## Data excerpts
----------------------------------------

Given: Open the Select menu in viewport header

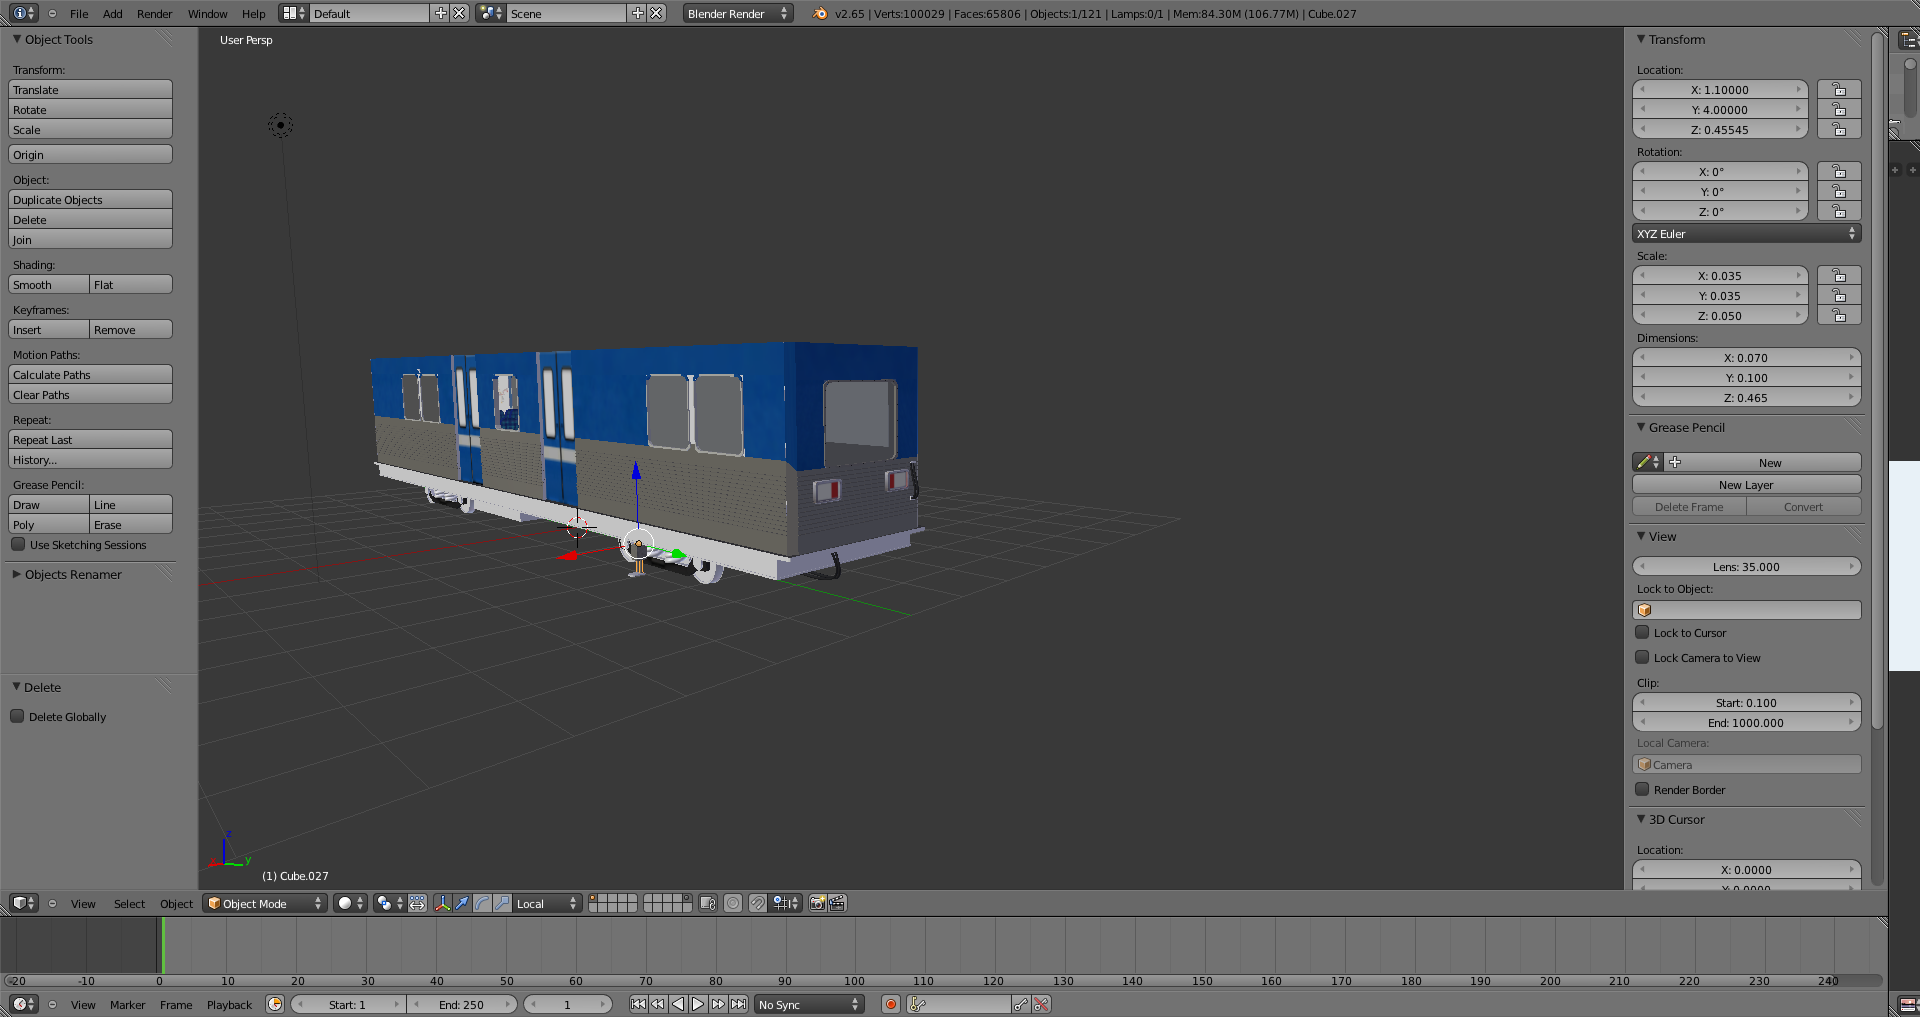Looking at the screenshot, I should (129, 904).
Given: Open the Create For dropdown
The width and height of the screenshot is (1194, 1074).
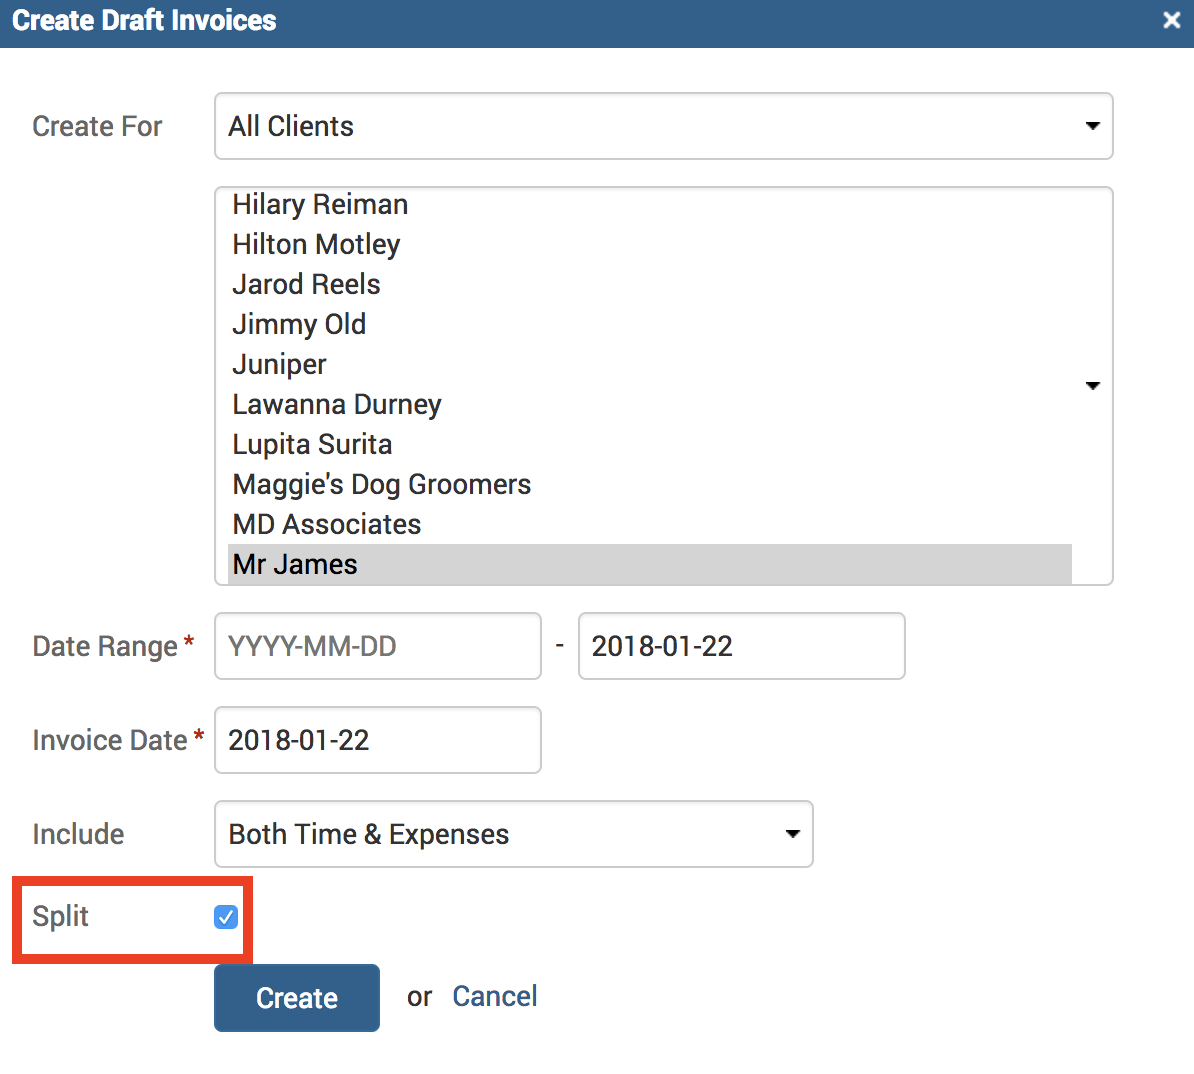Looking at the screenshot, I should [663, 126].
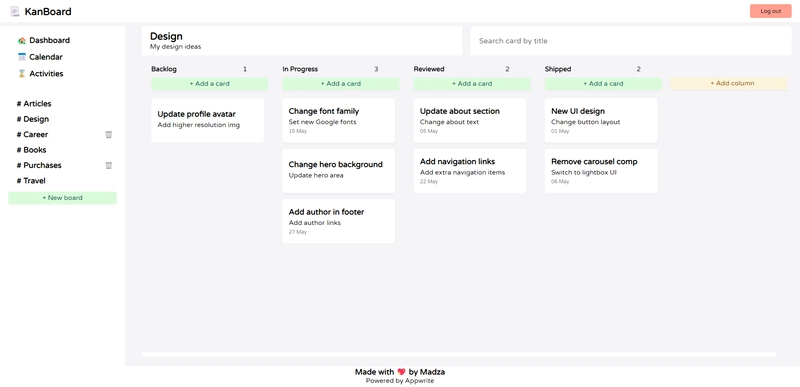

----------------------------------------

## Exercise
Return, exactly as they stand, all of the lines above, but not the pictures.

## Reply
Given: Open the Select menu in viewport header

Looking at the screenshot, I should (129, 904).
Given: Open the Create For dropdown
The width and height of the screenshot is (1194, 1074).
Looking at the screenshot, I should [663, 126].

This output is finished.